A year after her first draft, she woke up one morning with a title: Raising Athena. Athena, who comes out of Zeus's head fully formed in body armor, with no mother. "I didn't have that," MyLinh said. "And so I was like, what do I tell my kid?"

Six Agents, Zero Traditional Publishers, One Yes from Scribe

MyLinh went through six literary agents, including a #1 nonfiction agent who loved the book and helped her learn what a book proposal was. The book proposal worked. The traditional publishers didn't.

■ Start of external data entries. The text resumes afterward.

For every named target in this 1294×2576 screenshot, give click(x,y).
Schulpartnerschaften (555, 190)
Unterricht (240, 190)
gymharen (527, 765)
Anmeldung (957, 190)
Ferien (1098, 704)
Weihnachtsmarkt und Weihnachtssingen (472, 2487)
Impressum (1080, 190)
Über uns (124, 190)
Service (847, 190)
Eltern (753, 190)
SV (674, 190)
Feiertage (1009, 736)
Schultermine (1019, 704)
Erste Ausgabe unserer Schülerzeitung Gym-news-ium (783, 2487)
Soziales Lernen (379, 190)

"The traditional publishers — oh, it's not on their list. It's not on the list. I'm like, if I'm not on your list, like what the frick is on your list?"

— MyLinh Shattan

Scribe was the yes. Her Scribe senior editor pushed her on the manuscript's central weakness — her daughter Kara existed in the early drafts only as a "foil without a name." Over the final two rewrites, MyLinh developed Kara as a full character using her own language, her own essays, her own interviews.

"[The editor] at Scribe just reads a gazillion books. He said, we're all dying... to know who this Kara is. So one of the last, probably the last two rewrites, I developed her character."

— MyLinh Shattan

She named the broader problem directly:

"There's a real silo in publishing for — there are voices that aren't heard that Scribe is allowing to be heard."

— MyLinh Shattan

The Results

MyLinh launched Raising Athena at West Point on the 50th anniversary of women at the academy. Five hundred returning alumni came back for the reunion. She ran out of capacity to sign books.

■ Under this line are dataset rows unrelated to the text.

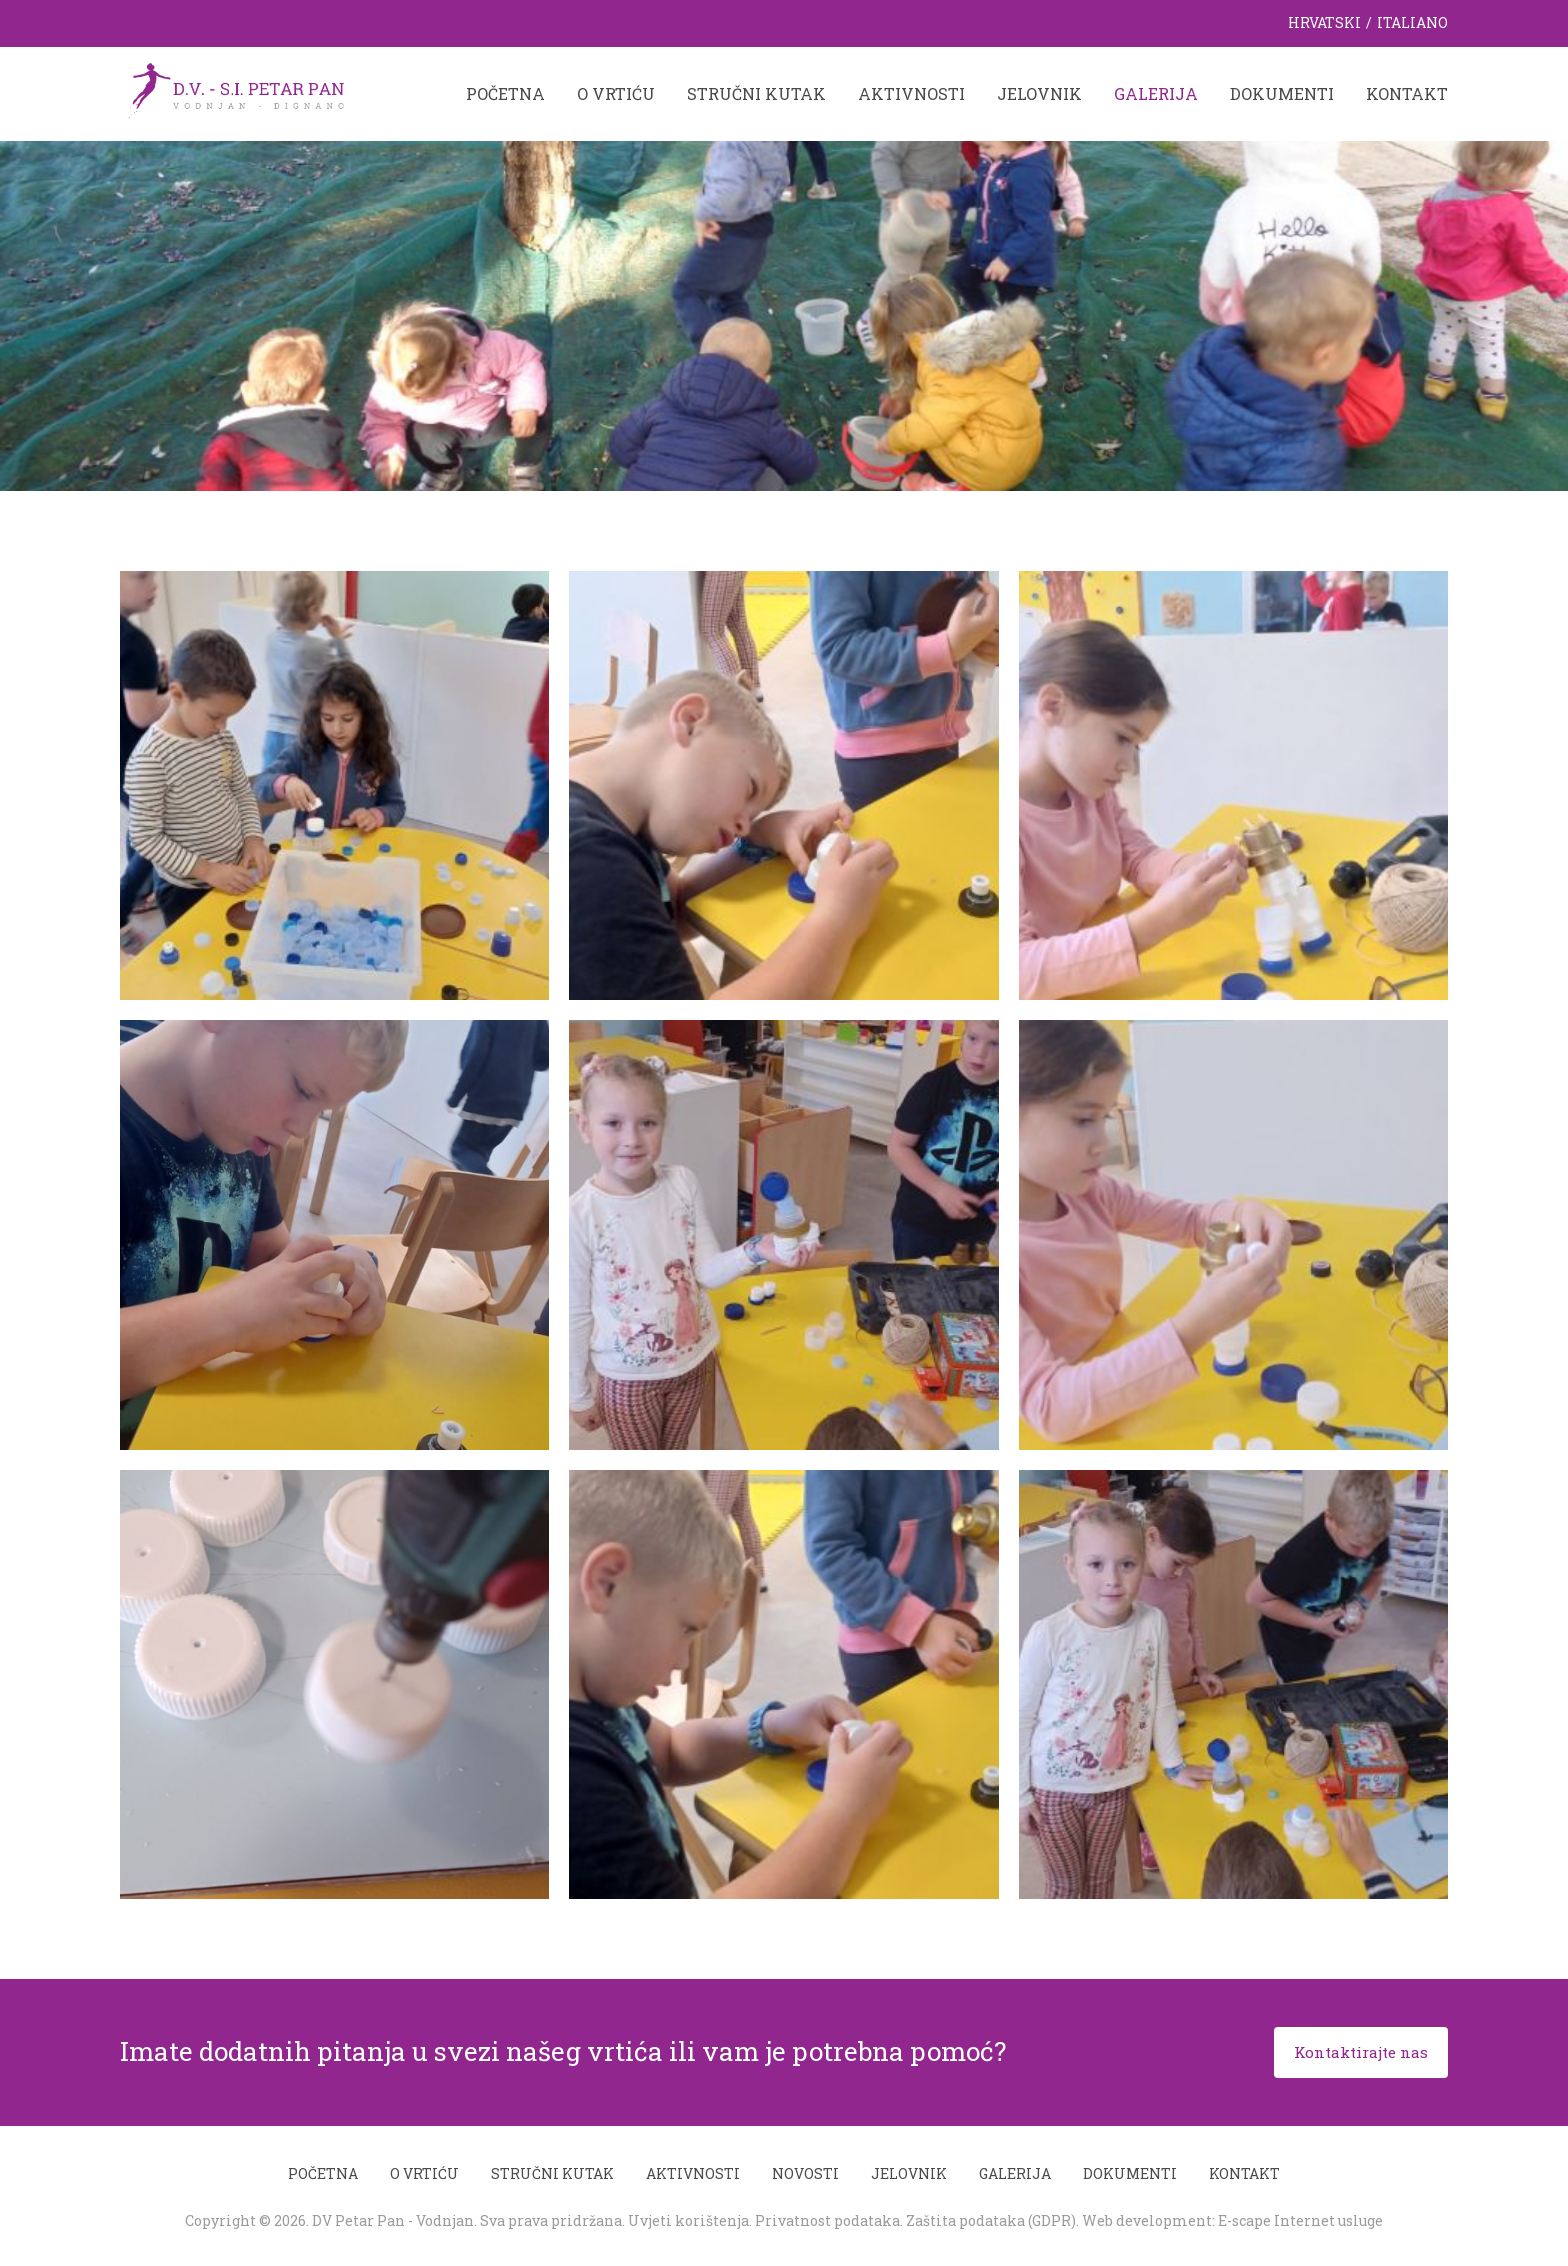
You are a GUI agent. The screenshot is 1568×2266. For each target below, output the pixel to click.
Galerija (1156, 93)
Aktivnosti (911, 93)
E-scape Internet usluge (1300, 2220)
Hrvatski (1324, 22)
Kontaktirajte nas (1361, 2052)
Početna (505, 93)
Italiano (1412, 22)
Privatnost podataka (827, 2220)
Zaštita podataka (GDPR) (991, 2220)
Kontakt (1407, 93)
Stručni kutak (756, 93)
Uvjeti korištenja (688, 2220)
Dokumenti (1282, 93)
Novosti (805, 2173)
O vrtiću (616, 93)
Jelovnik (1039, 93)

"I launched it at West Point when the 50th year anniversary, the women, there were 500 people that came back for that. And I couldn't, people just walked away because I couldn't sign them. And I didn't even know how to charge. I was like, how does this work? I've never done this."

— MyLinh Shattan

The reception kept coming after the launch. Independent top-rated Goodreads reviewers — "very tough" reviewers, as MyLinh put it — said the book was working. She has speaking dates lined up at the Air Museum in California, the Women's Memorial, and as the featured speaker at Flag Day, an event MyLinh notes used to host Tony Orlando in front of crowds in the thousands.

"There's validation with like, okay, it's reaching people. They love it. They're reading it. I have pictures of them reading it."

— MyLinh Shattan

The audiobook drops July 7th — deliberately timed to the 50th anniversary of women at federal service academies and the 250th anniversary of the United States. No other Scribe author this season has a release timed to a national milestone.

"My audio book is released from Scribe on that day, 250th year anniversary of the country. These are the people that made our country. And now we are fewer than 1%."

— MyLinh Shattan

Looking Forward

MyLinh isn't done. Eight members of her family are on active duty right now. Her daughter Kara (Nora) ships out with the 173rd Airborne. Her son joins the 4th Infantry Division. The audiobook releases on a date that ties her family's service to the country's 250th year. And she's already begun the second mission of the book — convincing the 99% of Americans who don't serve to understand the 1% who do.

"America, because we're an all-volunteer force, just doesn't know who we are anymore. I'm telling you who we are."